Although the treatment regimens recorded in our study were not in accordance with the current standards of the BTS (14) and ATS (5), cure rates were high. Although partly the result of the restricted definition of “cure” resulting from our research methods, this finding does bring the validity of the ATS diagnostic criteria into question. Despite meeting these criteria, some patients might have cleared M. xenopi infection without treatment. This possibility is endorsed by the spontaneous recovery of a minority of patients who met the ATS criteria but were not treated. Alternatively, the regimen of 24 months of rifampin and ethambutol advised by the BTS may not be better than similar regimens of shorter duration. The addition of macrolides and quinolones to therapy regimens might also account for the high cure rates after relatively short treatment durations.

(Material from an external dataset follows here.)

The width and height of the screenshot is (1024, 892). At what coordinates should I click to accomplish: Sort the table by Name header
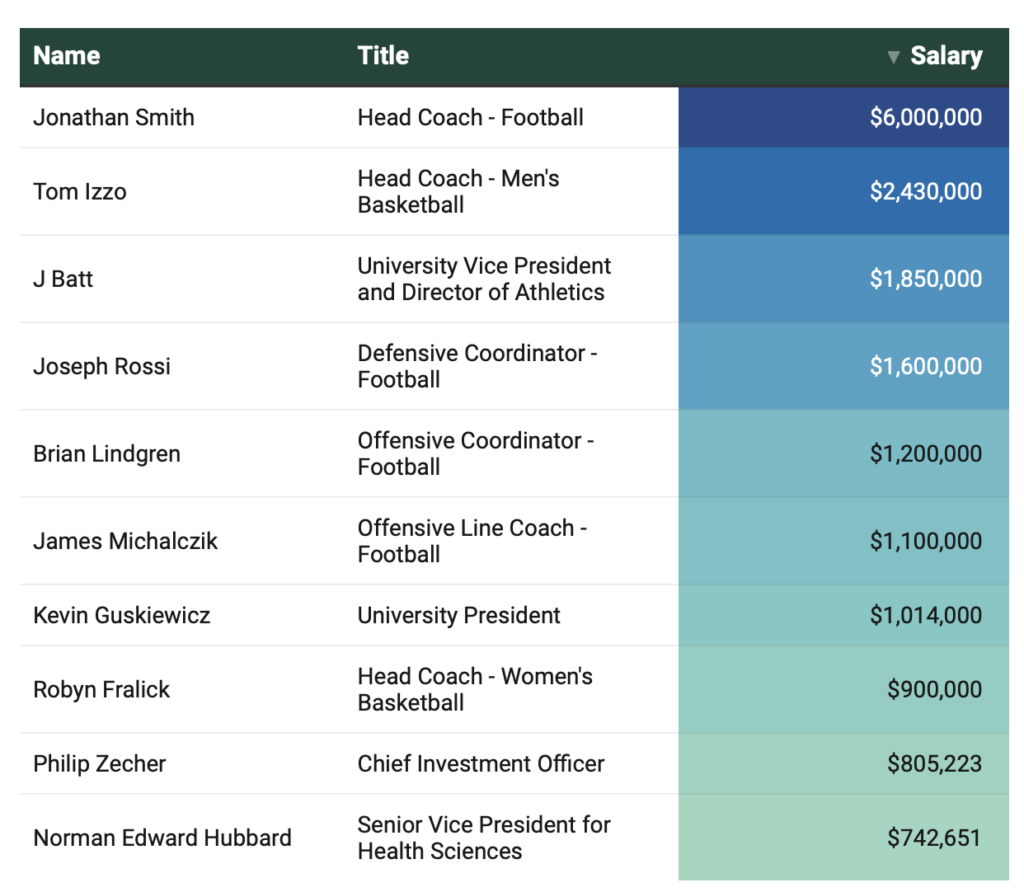tap(67, 56)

Susceptibility testing results were similar to those published previously (21), but their value in clinical practice is uncertain. Interpretation of the laboratory results is difficult because of discrepancies between in vitro susceptibility and in vivo response to treatment (5,21). In our study, results rarely influenced treatment regimens; when they did, choice of regimen was controversial and not in accordance with ATS and BTS guidelines (5,14). Increasing use of PCR to rule out M. tuberculosis infection can be valuable for preventing or shortening patient isolation.

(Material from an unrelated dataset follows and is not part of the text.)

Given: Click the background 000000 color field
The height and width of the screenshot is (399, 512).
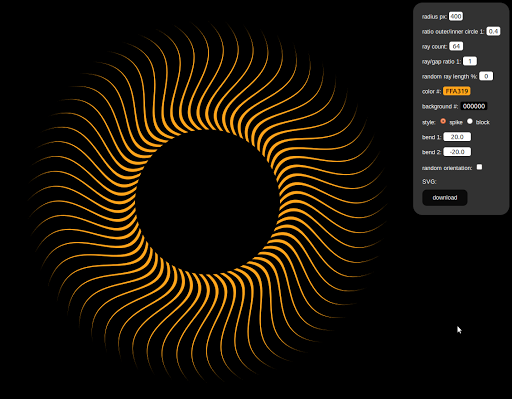Looking at the screenshot, I should click(x=474, y=106).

In conclusion, clinical isolation of M. xenopi was relevant for 51% of the patients; mycobacterial genotype was a major determinant. Currently, the ATS diagnostic criteria are the best tool for determining clinical relevance. We strongly recommend increased awareness of these diagnostic criteria and management guidelines by ATS and BTS.

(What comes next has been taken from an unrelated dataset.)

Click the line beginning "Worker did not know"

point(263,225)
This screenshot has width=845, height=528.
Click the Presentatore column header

Suggested citation for this article: van Ingen J, Boeree MJ, de Lange WCM, Hoefsloot W, Bendien SA, Magis-Escurra C, et al. Mycobacterium xenopi clinical relevance and determinants, the Netherlands. Emerg Infect Dis [serial on the Internet]. 2008 Mar [date cited]. Available from http://www.cdc.gov/EID/content/14/3/385.htm

Dr van Ingen is a physician at the Department of Pulmonary Diseases, Radboud University Nijmegen Medical Center, Nijmegen, and at the National Institute for Public Health and the Environment, Bilthoven, the Netherlands. His research interests are the clinical relevance of isolation of a group of less common nontuberculous mycobacteria (M. xenopi, M. malmoense, M. szulgai, M. chelonae, M. abscessus, M. simiae, and “M. noviomagense sp. nov.”) in clinical samples, their molecular epidemiology, and the possibility of human-to-human transmission of these mycobacteria and implications for disease control.